With the passage of Prop 8 now admitted by all parties – the margin is considered great enough despite the considerable votes uncounted – we are beginning the aftermath. Anger as well as despair are the emotions that I am going through right now.
I’m angry that more than half of voters do not think gays and lesbians deserve the same consideration they get from California laws.
I’m angry that tax exempt churches preached intolerance and foster the very attitudes and practices that their Founder preached against.
I’m despairing that my marriage of just three months may be over. And I hadn’t even gotten used to having in-laws yet!

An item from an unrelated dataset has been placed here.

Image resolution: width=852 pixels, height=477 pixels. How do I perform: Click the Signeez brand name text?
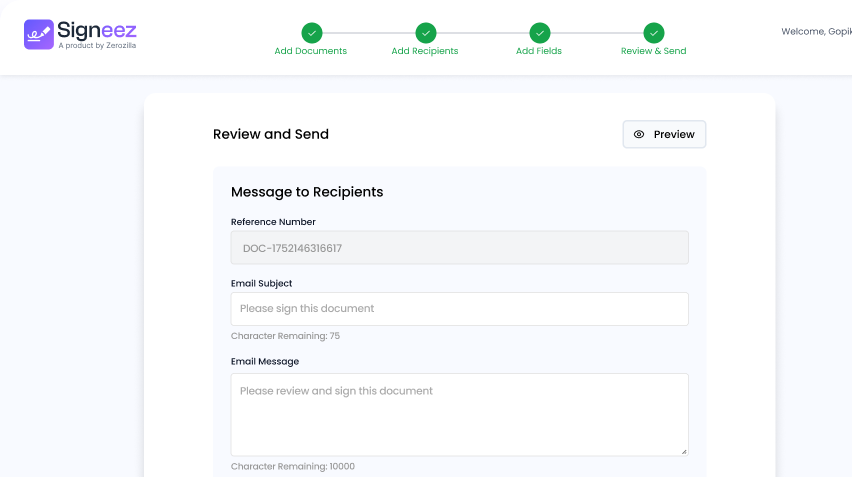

But what are our next steps going to be? Well, the marches and vigils are aready underway. As a friend of mine said, who was at the one at City Hall on Wednesday, these can be a good way to channel anger. But that begs the question of what the most constructive next steps are for the LGBT civil rights movement. A movement whose leaders, or at least the leaders of the major organizations such as HRC, never wanted to pursue marriage equality. Never wanted to pursue it, because of the opposition, but in the end were forced to by the grassroots – individuals who sued in Hawaii, Vermont, Caifornia and other jurisdictions.
The results of the Prop 8 vote tell us that more than 52% of voters do not favor same-sex marriage. Lawsuits are already underway to challenge Prop 8 in court, and they may succeed. But if not, it’s going to take a massive effort on our parts to change minds. A lot of them. And we are not going to do it unless we go out and make sure we listen to the reasons people voted for Prop 8.
What do religious leaders understand about LGBTQ people and issues? Where do they get their information?
What are they teaching their congregations?
What common ground do they see between their religion and the struggle for LGBTQ civil rights?
These are just a few of the questions we need to be canvassing a cross-section of religious leaders about. Both from the denominations that supported Prop 8 and opposed it. Because without understanding the opposing views, we can’t succeeed at changing minds.